One Word Kill by Mark Lawrence (Impossible Times #1)

Published by 47North


In January 1986, fifteen-year-old boy-genius Nick Hayes discovers he’s dying. And it isn’t even the strangest thing to happen to him that week.

Nick and his Dungeons & Dragons-playing friends are used to living in their imaginations. But when a new girl, Mia, joins the group and reality becomes weirder than the fantasy world they visit in their weekly games, none of them are prepared for what comes next. A strange—yet curiously familiar—man is following Nick, with abilities that just shouldn’t exist. And this man bears a cryptic message: Mia’s in grave danger, though she doesn’t know it yet. She needs Nick’s help—now.

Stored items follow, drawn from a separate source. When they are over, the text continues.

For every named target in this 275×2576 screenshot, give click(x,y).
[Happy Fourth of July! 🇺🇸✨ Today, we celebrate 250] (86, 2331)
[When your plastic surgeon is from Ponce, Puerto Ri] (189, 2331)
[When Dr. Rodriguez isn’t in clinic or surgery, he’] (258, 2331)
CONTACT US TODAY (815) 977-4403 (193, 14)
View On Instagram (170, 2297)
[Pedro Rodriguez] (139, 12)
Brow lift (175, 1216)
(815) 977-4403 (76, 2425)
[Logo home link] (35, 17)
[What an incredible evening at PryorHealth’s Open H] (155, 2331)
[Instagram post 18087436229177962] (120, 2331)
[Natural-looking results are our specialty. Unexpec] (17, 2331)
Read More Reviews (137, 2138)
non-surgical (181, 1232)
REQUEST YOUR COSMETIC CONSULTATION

He finds himself in a race against time to unravel an impossible mystery and save the girl. And all that stands in his way is a probably terminal disease, a knife-wielding maniac and the laws of physics.

Challenge accepted.

There’s so much I’d love to say about this short book, but I can’t find the words. Solid start from the book reviewer, right here.

The book plays on the same nostalgia that’s made Stranger Things such a cultural phenomenon and even shares some of the same themes, while somehow remaining totally distinct from one another.

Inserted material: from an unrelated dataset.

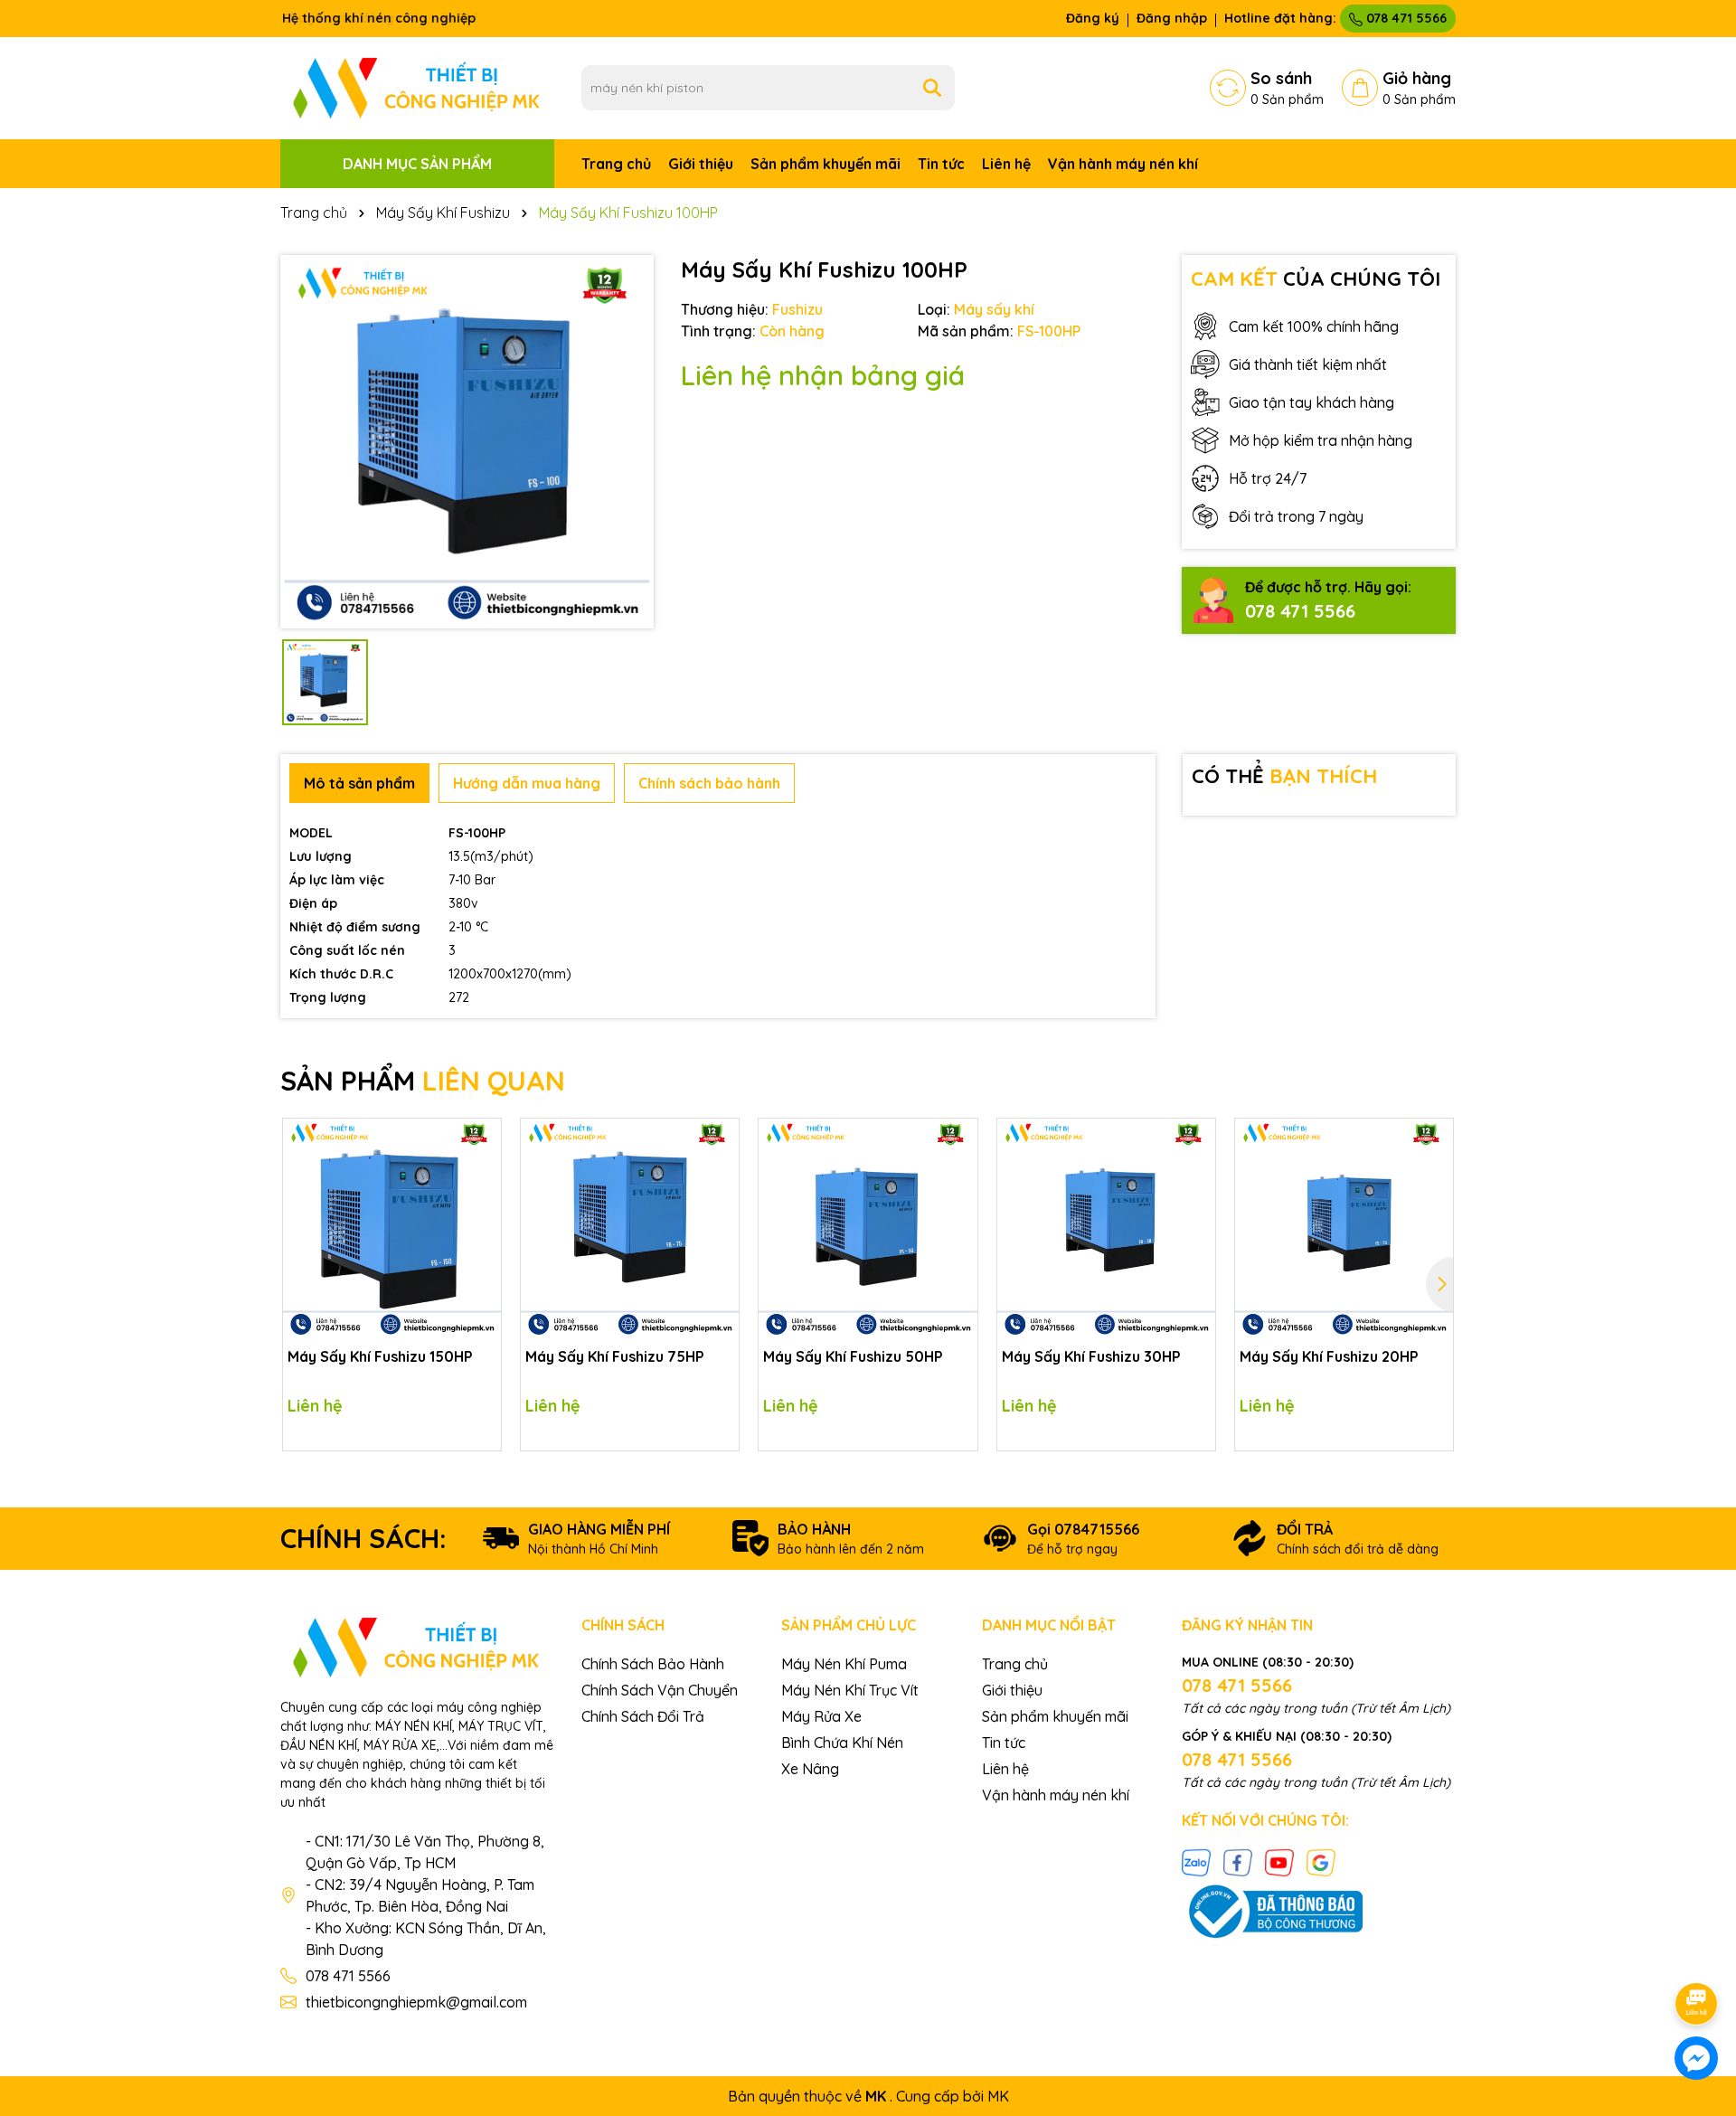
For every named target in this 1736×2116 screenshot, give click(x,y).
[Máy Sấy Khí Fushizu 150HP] (392, 1228)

It’s a group of intellectually gifted misfit teens from the 80s sharing their lives around the D&D table – with some alternate dimension/time travel/physics shenanigans mixed in.


Lawrence has taken the characters he’s written and turned them into something outstanding. The story is primarily about Nick, a 15year old boy who’s been delivered a possible death sentence in the form of leukemia, and the strange events that happen to him during the time span of his first round of chemo.

What I loved is that the cancer diagnosis wasn’t over or underplayed – the world didn’t stop turning for Nick while at the same time the author does describe the side effects of the chemo and the psychological aspects of what’s going on, for both Nick and his closest friends. It is what it is, no more and no less.

The characterisation of Nick and his friends is out of this world, they’re all totally distinct from one another and you get a real feel for them as people and the adults that they’ll grow up to be. They all face different challenges, some of the universal teenage angst as well as some more specific issues.

It’s the plot itself that I can’t find the words to describe – all I can say is that it appealed to my nerdy little heart and this is a book that’s earnt itself a print copy on my overstuffed bookshelf!